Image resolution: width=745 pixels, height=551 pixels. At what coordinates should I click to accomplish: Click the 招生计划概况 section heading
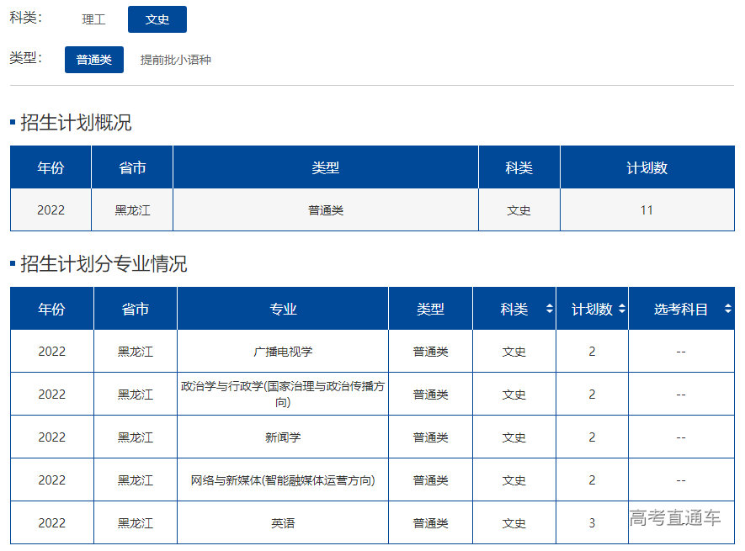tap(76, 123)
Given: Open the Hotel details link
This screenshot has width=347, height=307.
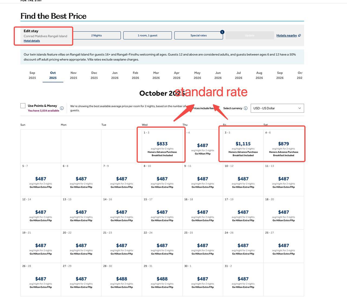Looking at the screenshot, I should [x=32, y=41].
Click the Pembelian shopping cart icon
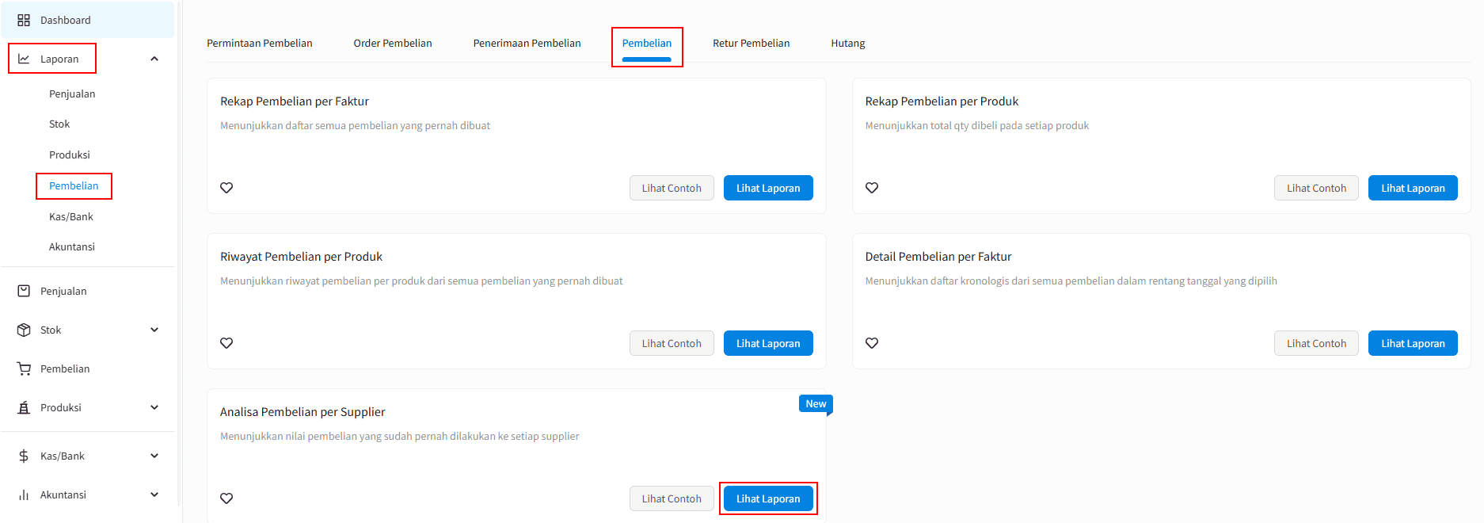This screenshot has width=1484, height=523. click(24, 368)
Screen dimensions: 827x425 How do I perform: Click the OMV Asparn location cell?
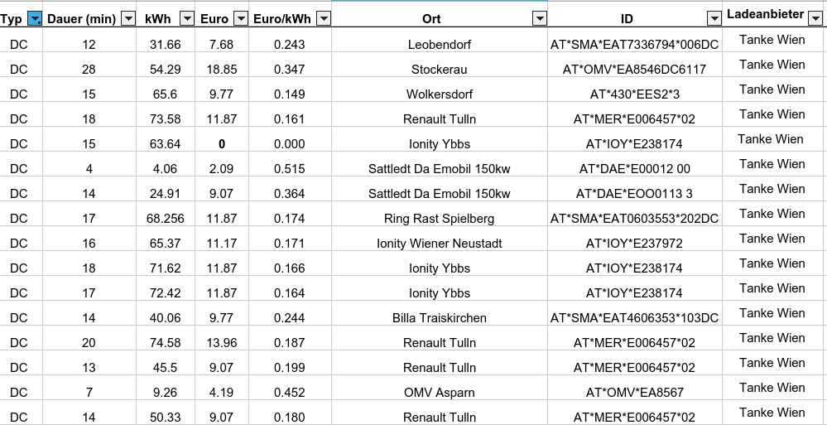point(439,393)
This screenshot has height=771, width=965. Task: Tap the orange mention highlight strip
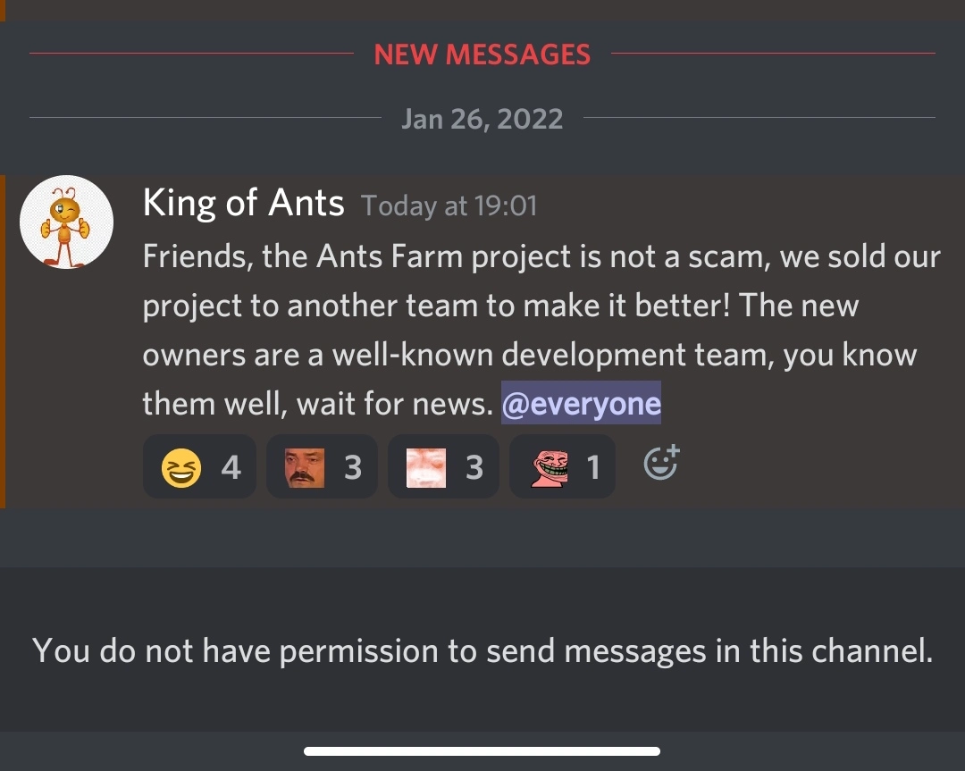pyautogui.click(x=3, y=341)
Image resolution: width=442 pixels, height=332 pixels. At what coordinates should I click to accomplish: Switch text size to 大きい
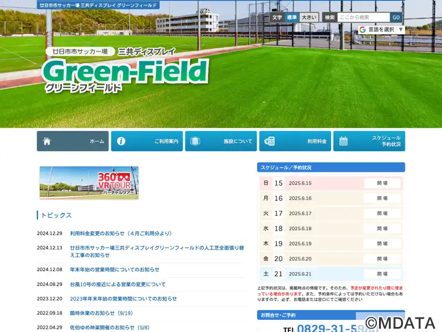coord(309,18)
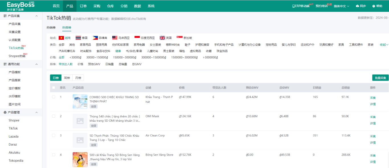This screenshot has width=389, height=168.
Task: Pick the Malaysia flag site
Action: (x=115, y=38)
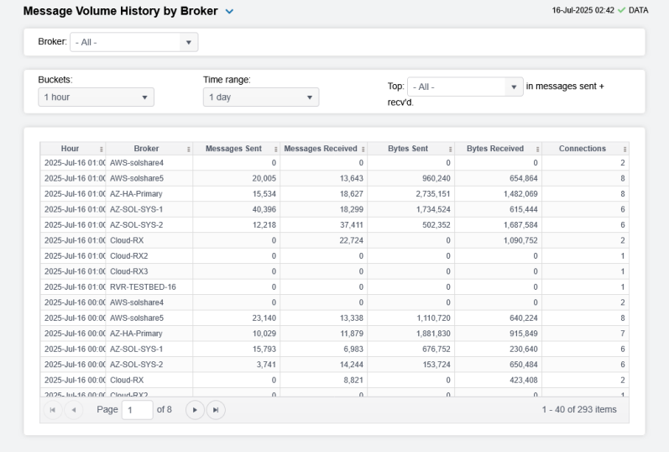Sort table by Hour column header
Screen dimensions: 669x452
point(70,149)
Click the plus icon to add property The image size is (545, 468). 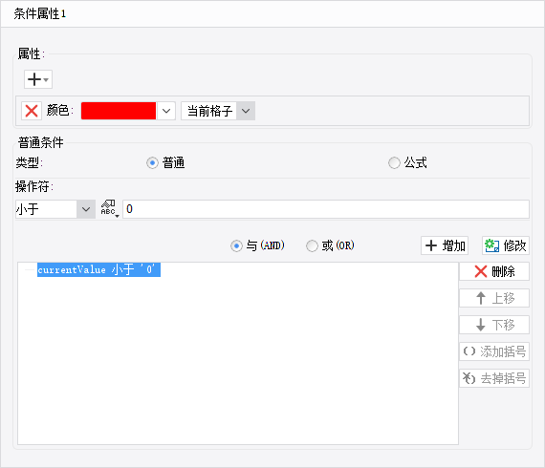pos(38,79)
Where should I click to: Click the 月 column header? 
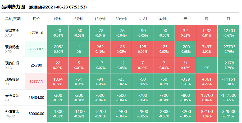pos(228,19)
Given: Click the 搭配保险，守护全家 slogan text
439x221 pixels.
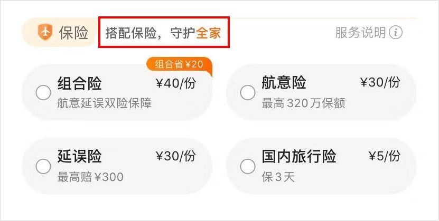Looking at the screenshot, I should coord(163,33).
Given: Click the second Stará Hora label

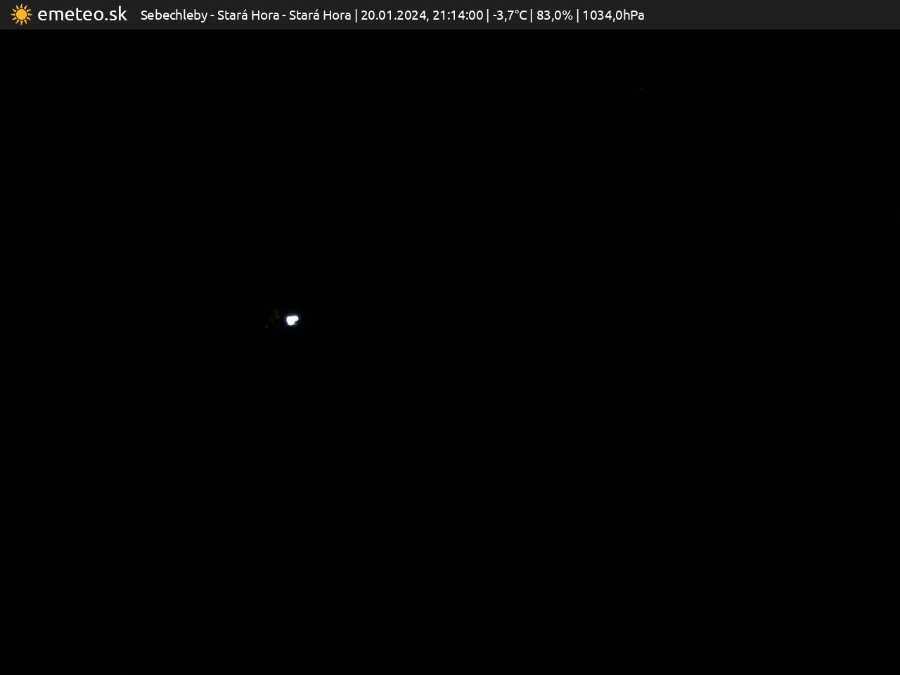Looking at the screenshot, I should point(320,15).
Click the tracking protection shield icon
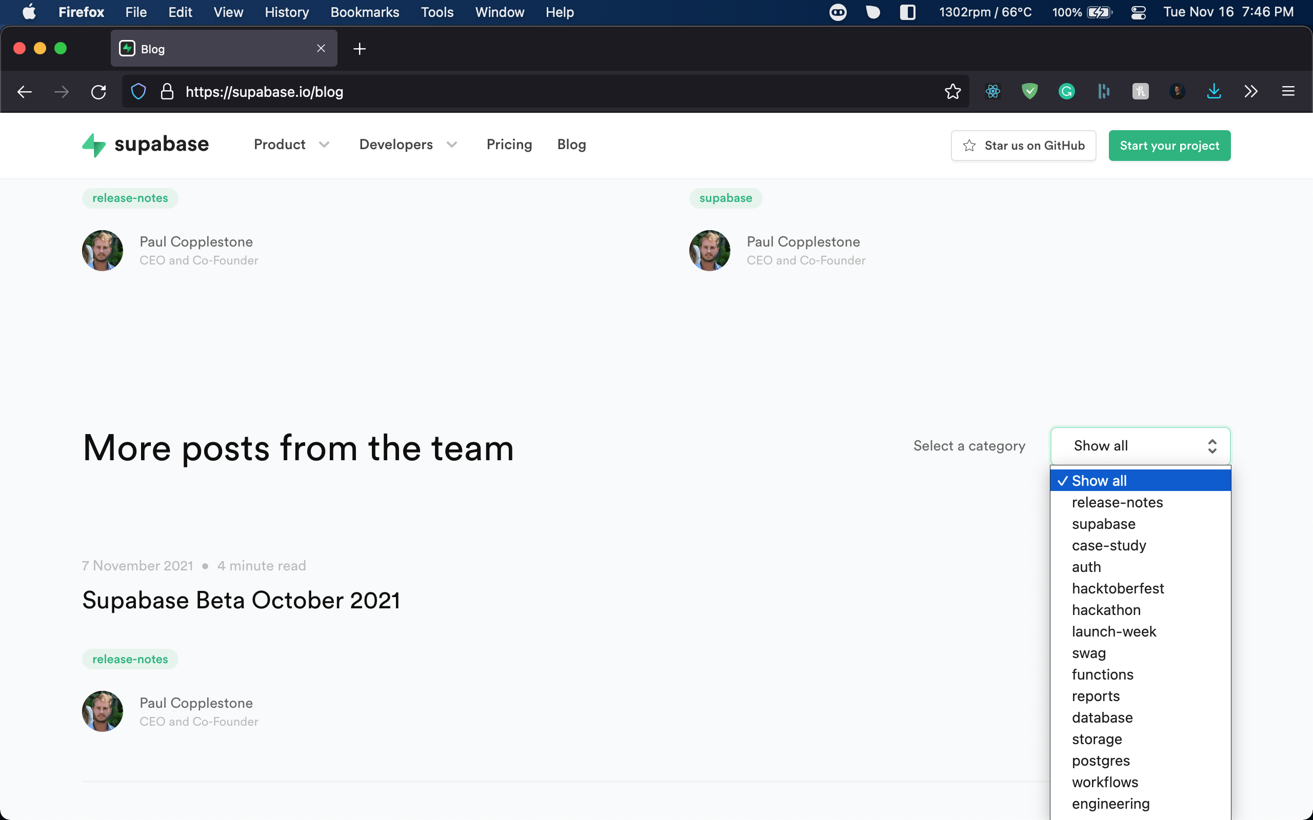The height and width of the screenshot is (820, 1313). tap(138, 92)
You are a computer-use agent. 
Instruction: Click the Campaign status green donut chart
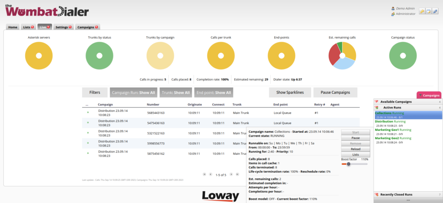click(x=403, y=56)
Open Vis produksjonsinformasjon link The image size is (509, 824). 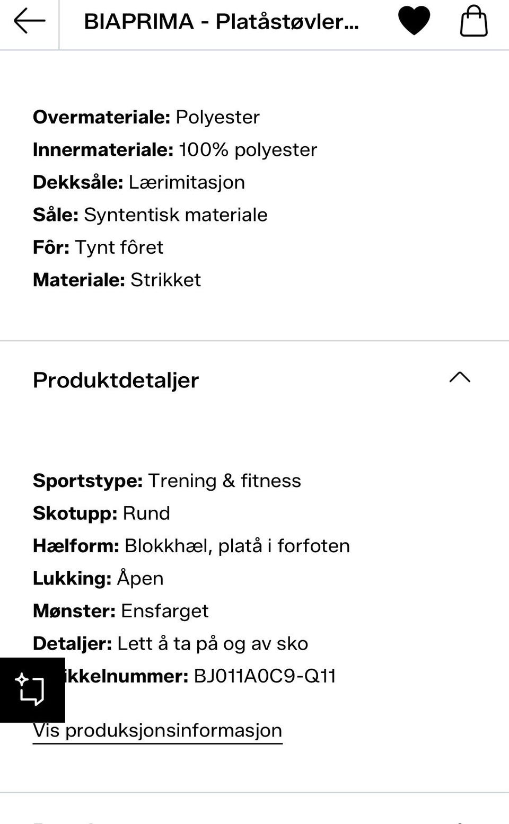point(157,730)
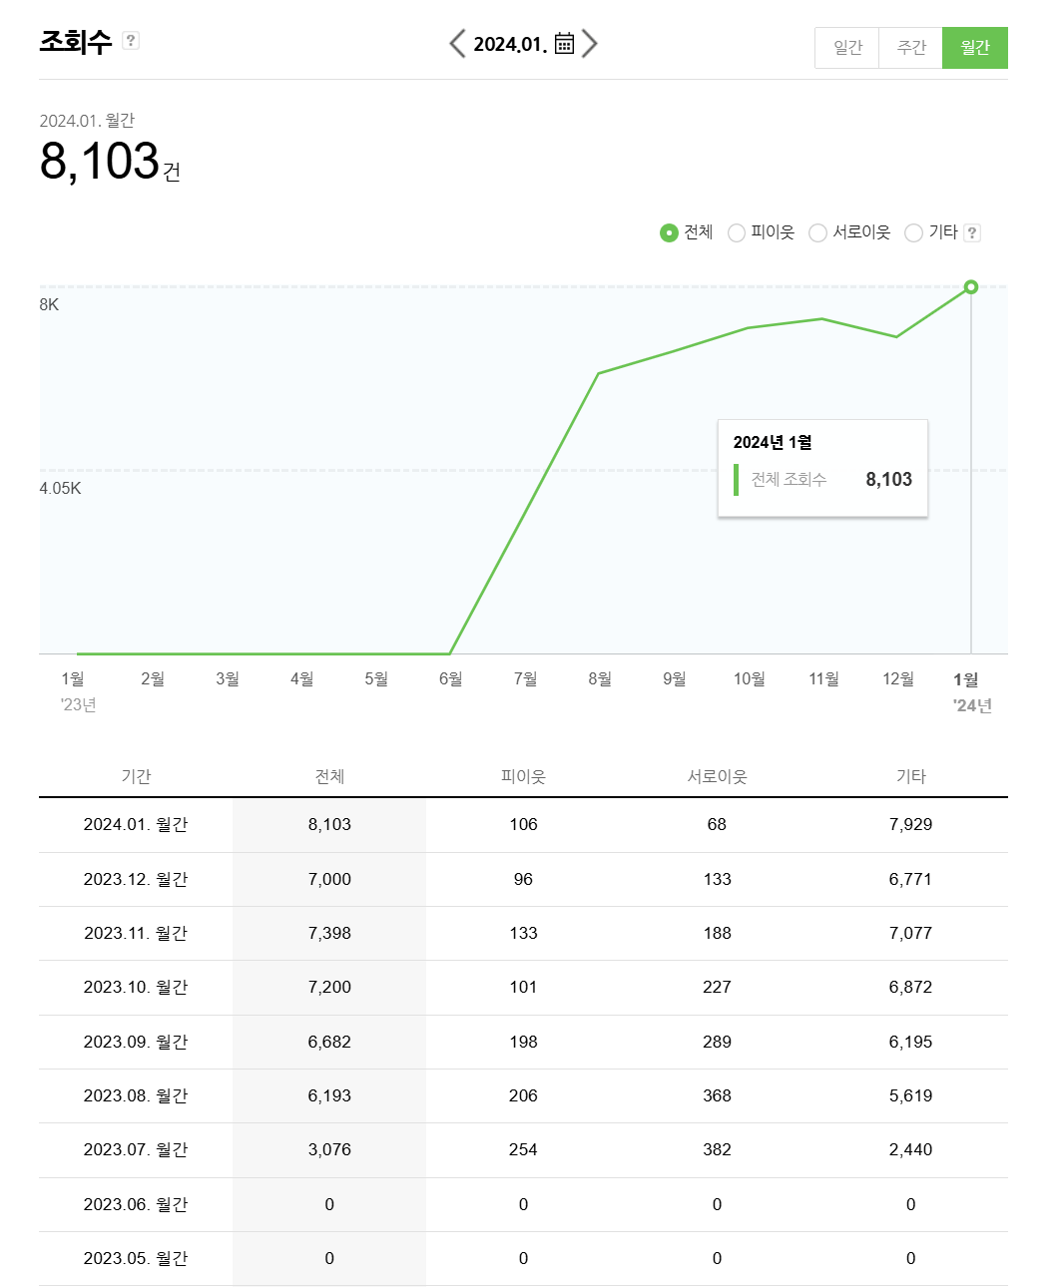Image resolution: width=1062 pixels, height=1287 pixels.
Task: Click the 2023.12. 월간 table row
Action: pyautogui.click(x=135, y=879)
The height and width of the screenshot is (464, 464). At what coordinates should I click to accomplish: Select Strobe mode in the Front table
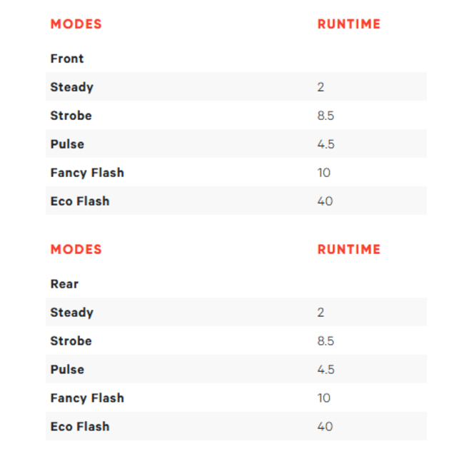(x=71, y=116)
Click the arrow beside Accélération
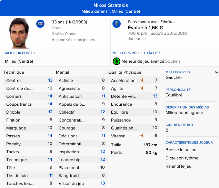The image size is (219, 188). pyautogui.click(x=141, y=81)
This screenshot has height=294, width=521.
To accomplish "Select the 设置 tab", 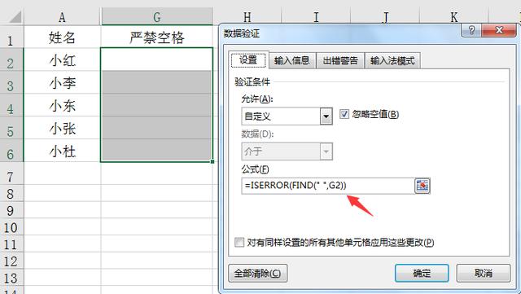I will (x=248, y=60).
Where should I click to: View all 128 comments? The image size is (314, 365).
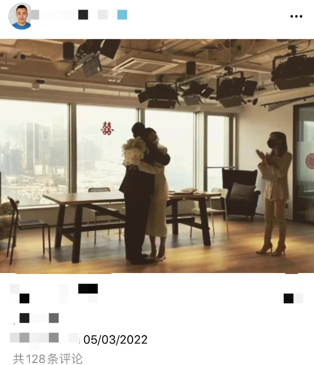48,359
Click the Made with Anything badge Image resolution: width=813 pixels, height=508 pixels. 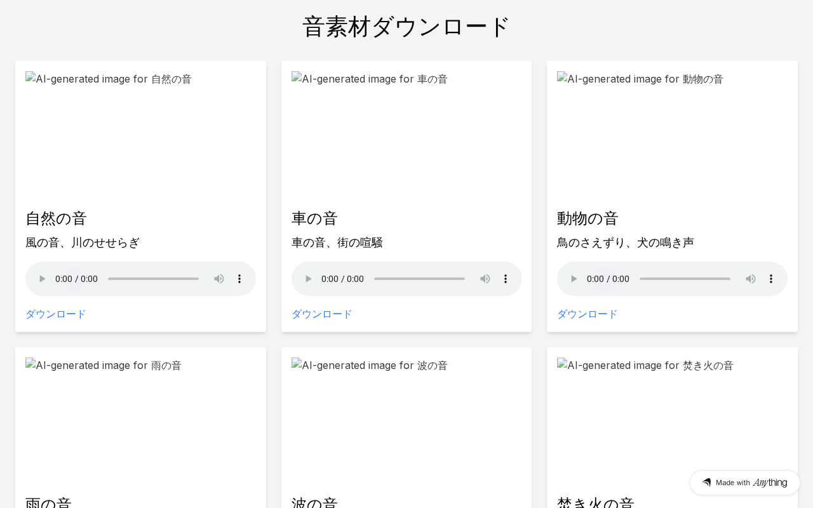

• _Exercise instructions_
Repeat exactly the lines above, from the line containing "Where should I click to: View" through the last line of the records, inclusive; omit any pictures.

• _Written answer_
Where should I click to: View all 128 comments? The image size is (314, 365).
48,359
Click the Made with Anything badge Image resolution: width=813 pixels, height=508 pixels. 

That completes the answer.